Darrell Wallace

Profile
- Position: Running back

Personal information
- Height: 5 ft 7 in (1.70 m)
- Weight: 168 lb (76 kg)

Career information
- College: University of Missouri

Career history
- 1989–1990: BC Lions
- 1990: Calgary Stampeders
- 1991*: Detroit Lions
- 1993–1994: Saskatchewan Roughriders
- 1995: Birmingham Barracudas

Awards and highlights
- Jackie Parker Trophy (1989); 2× Second-team All-Big Eight (1985, 1986); University of Missouri Athletics Hall of Fame (1997);

= Darrell Wallace (Canadian football) =

American football player

Darrell Wallace is an American former professional football player who was a running back in the Canadian Football League (CFL).

A graduate of the University of Missouri, where he played between 1984 and 1987, he rushed for 2607 career yards, with 1120 coming in 1985 and 872 in 1986. He was inducted into the University of Missouri Athletics Hall of Fame in 1997.

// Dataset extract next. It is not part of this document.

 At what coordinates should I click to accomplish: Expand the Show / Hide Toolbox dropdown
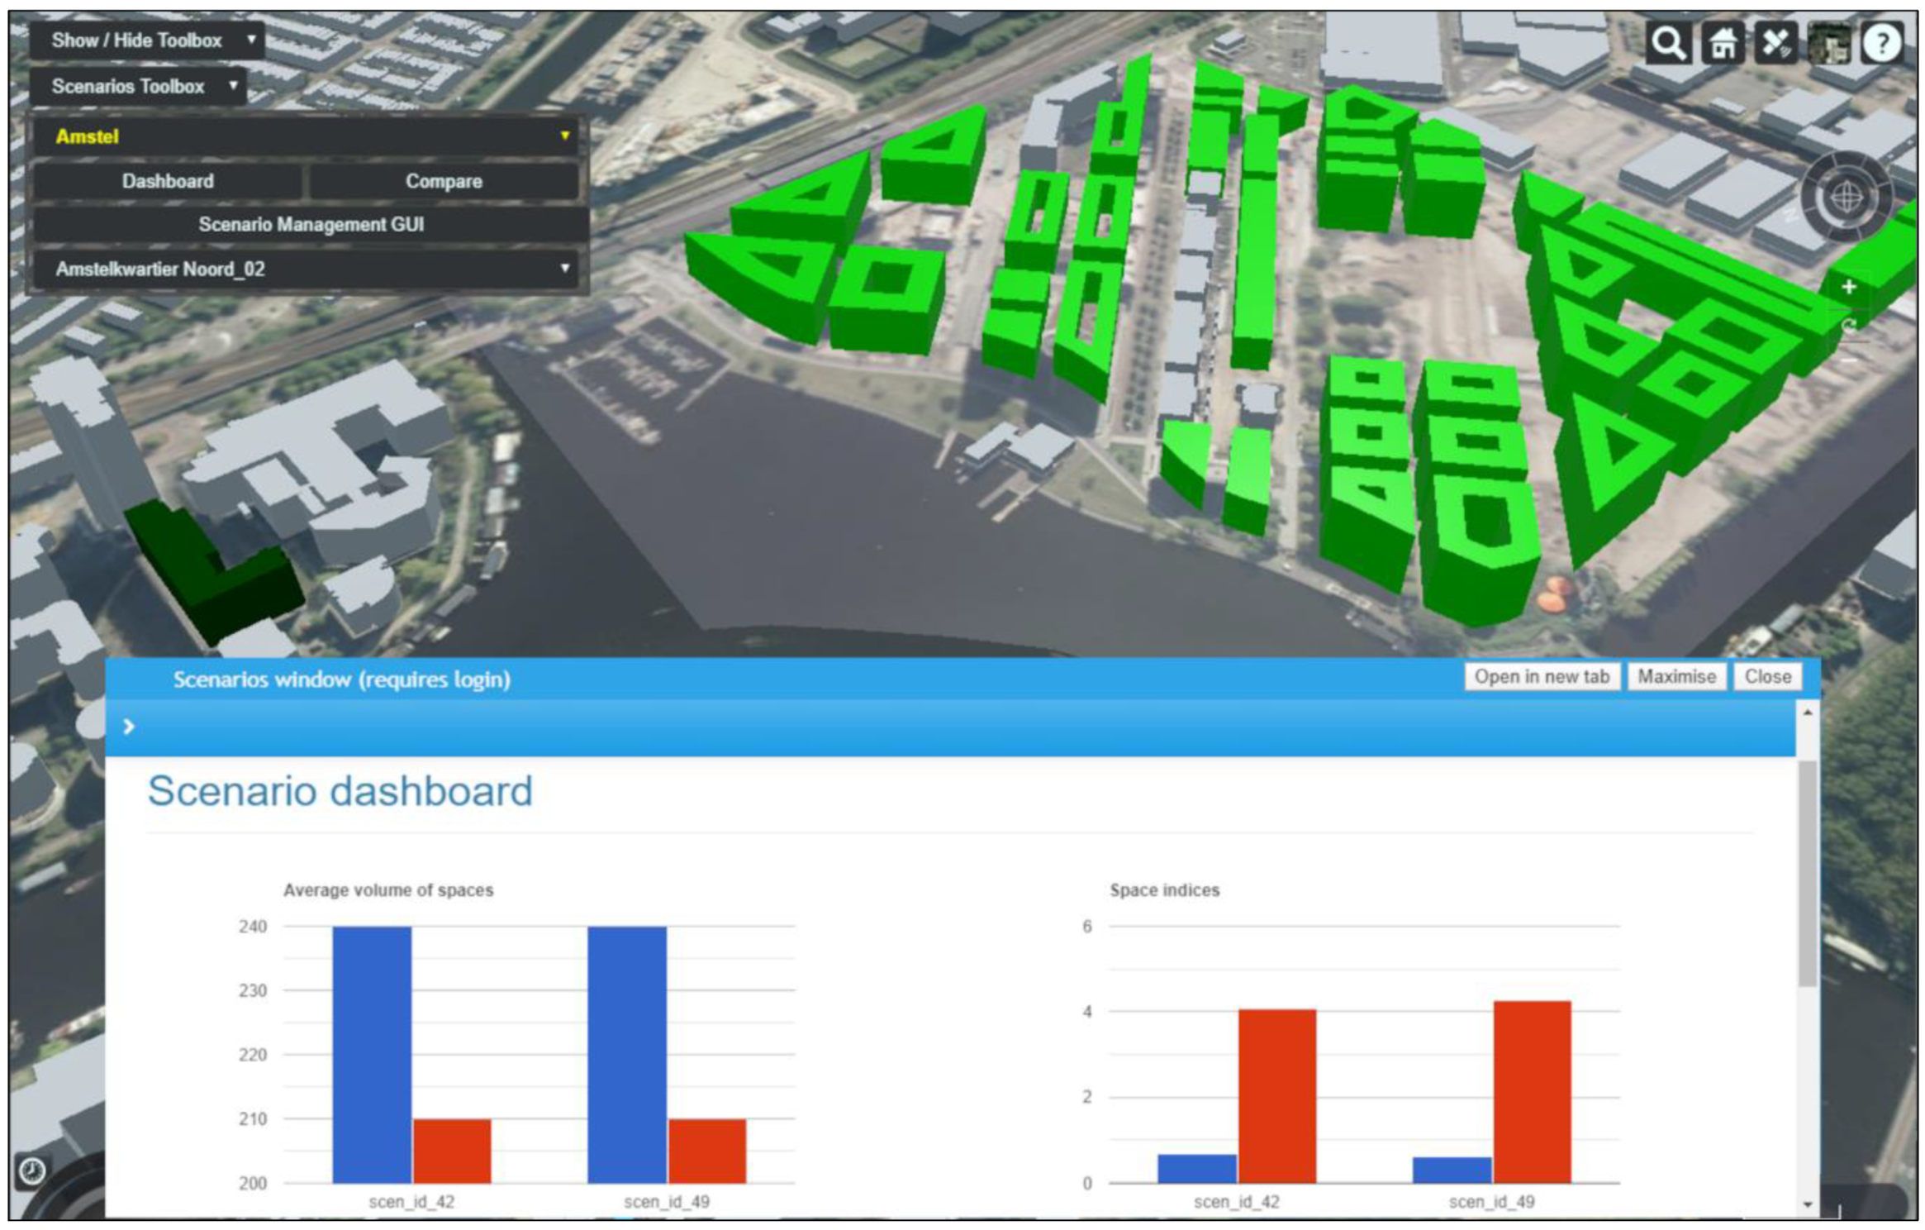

He signed with the British Columbia Lions of the CFL in 1989 and had a great rookie season, being second in the league in total offensive yardage. He led the team with a new club record of 1225 kickoff return yards, added a team high 780 punt return yards, and had a season high 189 yards rushing versus the Saskatchewan Roughriders on August 24, 1989. All of this won him the Jackie Parker Trophy as West Division rookie of the year.

Wallace played parts of the 1990 season with the Lions and the Calgary Stampeders. He was signed by the Detroit Lions of the National Football League and spent 1991 and 1992 on their practice squad. He returned to the CFL to play for the Saskatchewan Roughriders from 1993 to 1994 and the Birmingham Barracudas in 1995.